Document segment:

Start

Our co-founder Nick Falkowski spoke at MVNOs World Congress 2026 on why sustainable telecoms must be built into the operating model, not bolted on.
In early June, the MVNO community came together in Amsterdam for MVNOs World Congress 2026. The event brings mobile network operators, MVNOs, platform providers, vendors, analysts and industry specialists into one place to discuss where the sector is heading next.
Meaningful Planet was there to contribute to that conversation. Our co-founder and CEO, Nick Falkowski, gave a presentation as part of the Operational Models stream: “Built in, not bolt on: What building a sustainable MVNO taught us about the future of telecoms.”
The presentation focused on a practical question: what changes when sustainability is not treated as a separate campaign, claim or reporting exercise, but as part of the way a telecoms business is built from the beginning?
As Nick put it in the presentation: “We use sustainable thinking as a design principle, rather than an add-on or a layer at the end. In telecoms, that means it has to shape the commercial model, the customer experience and the operating decisions from the beginning. Otherwise, it remains a claim rather than part of how the business actually works.”
Nick’s starting point was that much of business sustainability still happens around the edge of a company.
It appears in reports, brand language, carbon statements or annual initiatives. Some of that work is useful. But when sustainability sits apart from the commercial and operational model, it can easily become fragile. It depends on messaging rather than structure.
For a mobile provider, sustainability is not only about what sits on a corporate responsibility page. It is reflected in how the service is built, how customers are billed, how SIM estates are managed, how waste is reduced, how devices are sourced, how contracts are structured and how claims are evidenced.
That was the core point of the presentation: better telecoms will not come from adding purpose at the end. It will come from building it into the model from the start.
Nick also highlighted that this is not only a values question. It is increasingly a commercial, regulatory and procurement question.

End

Required actions:
A) Reproduce the listing of screenshot instructions with their coordinate answers line for line, without the pictures.
B) Pick up the account of Meaningful Planet's talk at MVNOs World Congress 2026 from where it stops and continue it.

Listed entries:

Start

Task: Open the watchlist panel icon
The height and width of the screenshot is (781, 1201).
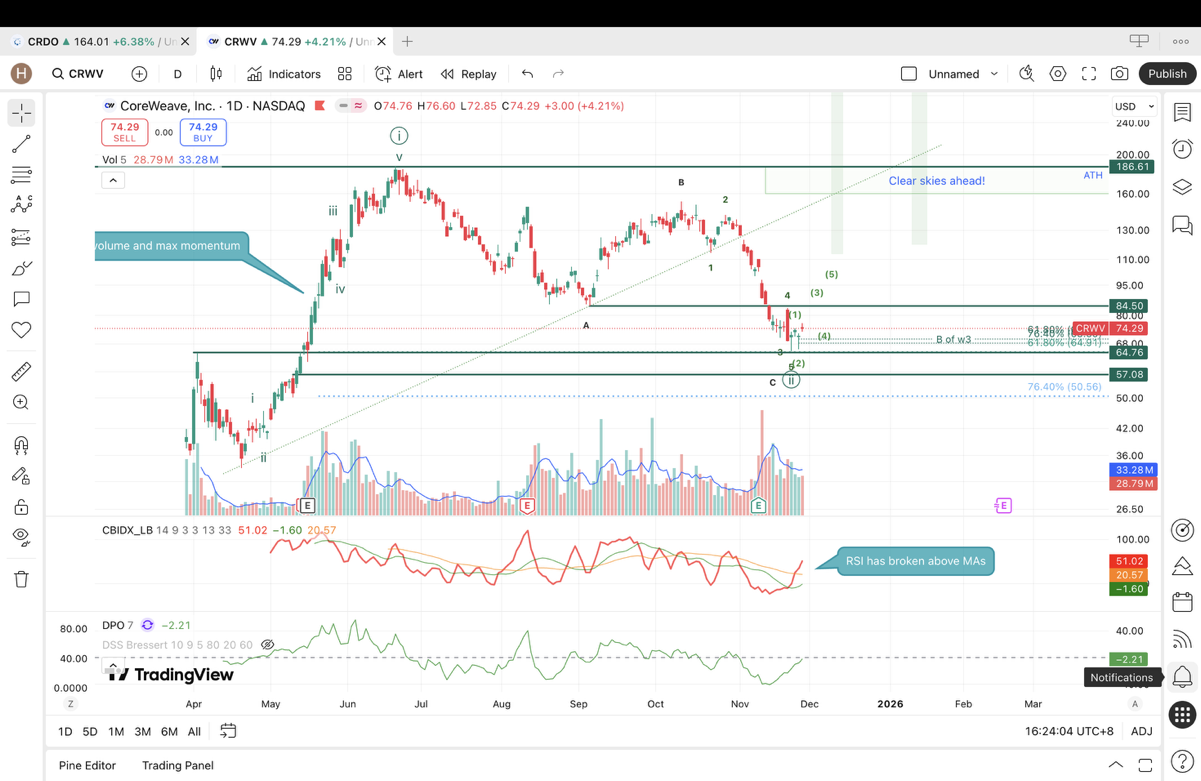Action: pos(1182,113)
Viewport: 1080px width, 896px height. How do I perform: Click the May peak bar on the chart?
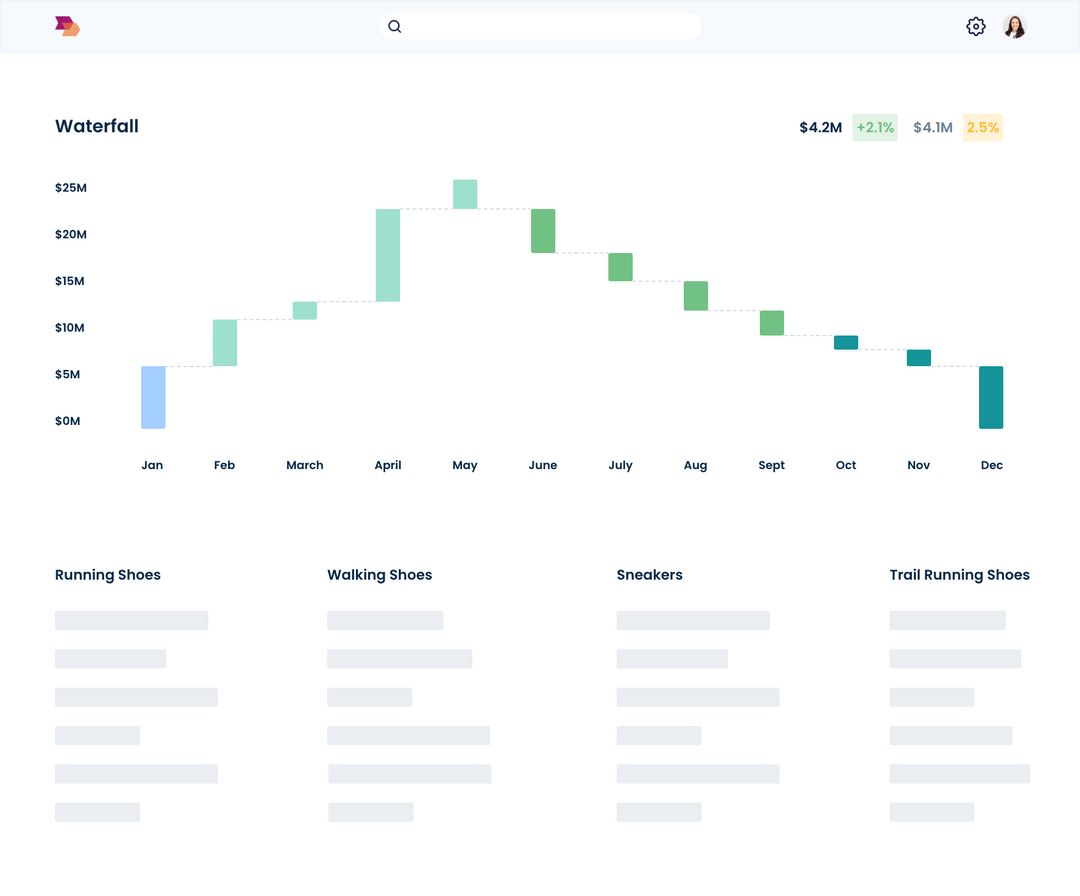click(x=464, y=193)
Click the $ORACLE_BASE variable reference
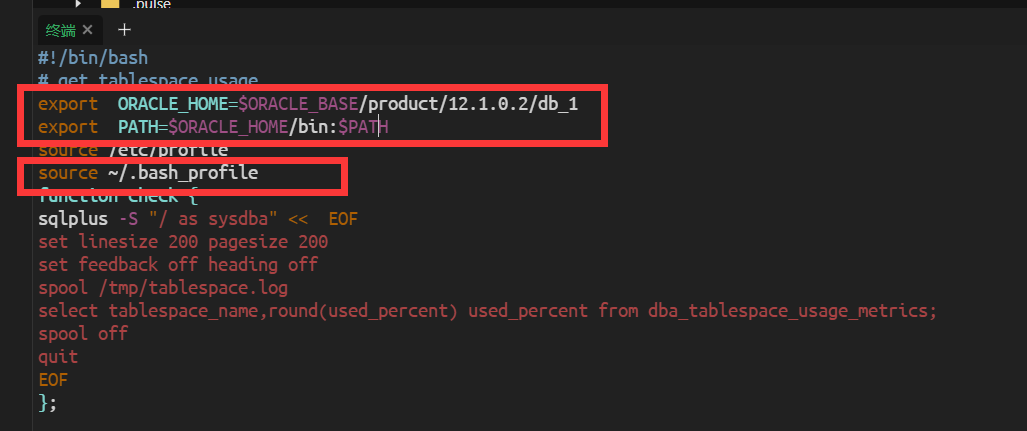The image size is (1027, 431). (x=298, y=103)
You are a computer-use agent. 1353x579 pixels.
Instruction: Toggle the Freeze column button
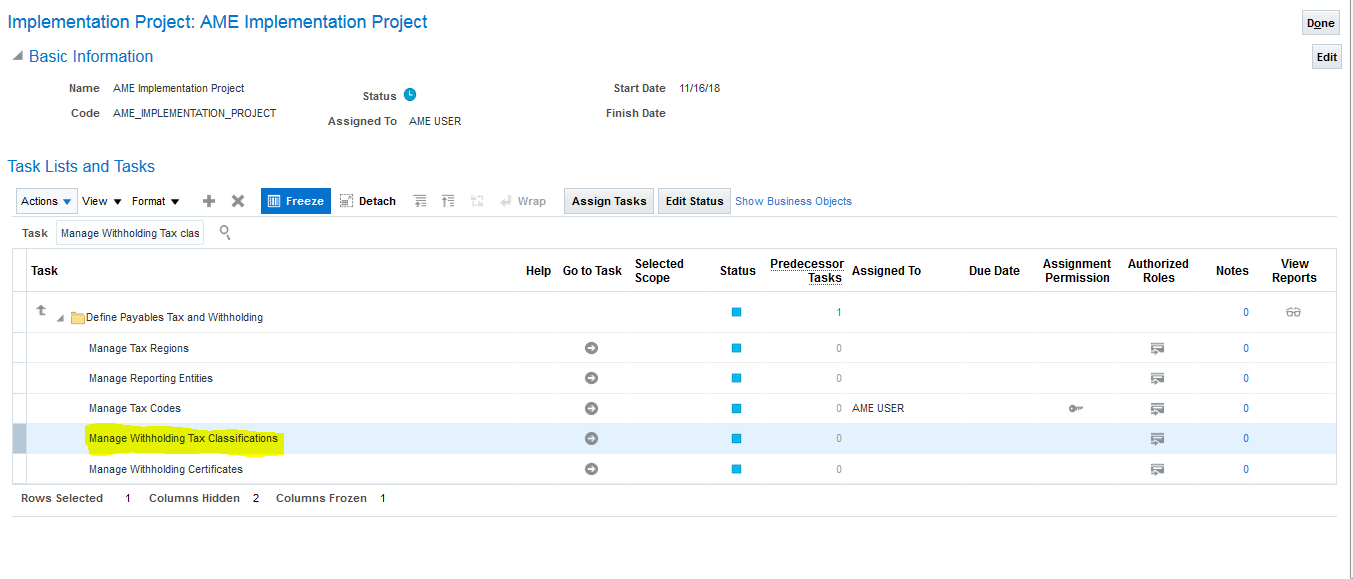click(x=295, y=201)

End

Results:
A)
Task: Open the watchlist panel icon
The height and width of the screenshot is (781, 1201).
Action: pos(1182,113)
Viewport: 1080px width, 896px height. How do I perform: Click the May peak bar on the chart?
click(x=464, y=193)
Click the $ORACLE_BASE variable reference
The image size is (1027, 431). (x=298, y=103)
You are a computer-use agent. 1353x579 pixels.
Instruction: Toggle the Freeze column button
click(x=295, y=201)

B)
PwC’s 2024 Voice of the Consumer Survey found that consumers were willing to spend an average of 9.7% more on sustainably produced or sourced goods. While that is a consumer signal, the same direction of travel is visible in business procurement. EcoVadis’s Sustainable Procurement Barometer found that69% of organisations weighed supplier sustainability performance when selecting suppliers and renewing contracts, up from 51% in 2019.
Regulation is moving too. Under the UK’s Digital Markets, Competition and Consumers Act 2024, the Competition and Markets Authority has stronger consumer enforcement powers, including the ability to fine businesses up to 10% of global turnover for consumer law breaches.
The point Nick made was not that sustainability automatically wins every deal. It does not. Price, service quality, reliability and simplicity still matter.
The point was sharper than that: vague claims are becoming less useful, and less safe. Buyers increasingly want suppliers who can show how responsible choices are reflected in the actual operating model, not just in external messaging.
Business mobile is often more complicated than it needs to be.
Many small and mid-sized organisations still manage mobile estates through spreadsheets, legacy portals, unclear bills, manual change requests and contracts that are difficult to understand. That creates operational waste before we even get to environmental waste.
Time is lost. Spend becomes harder to control. Unused SIMs keep running. Roaming costs appear too late. Decisions are made without clear data.
Nick’s argument was that these issues should not be treated separately from sustainability. They are part of the same problem.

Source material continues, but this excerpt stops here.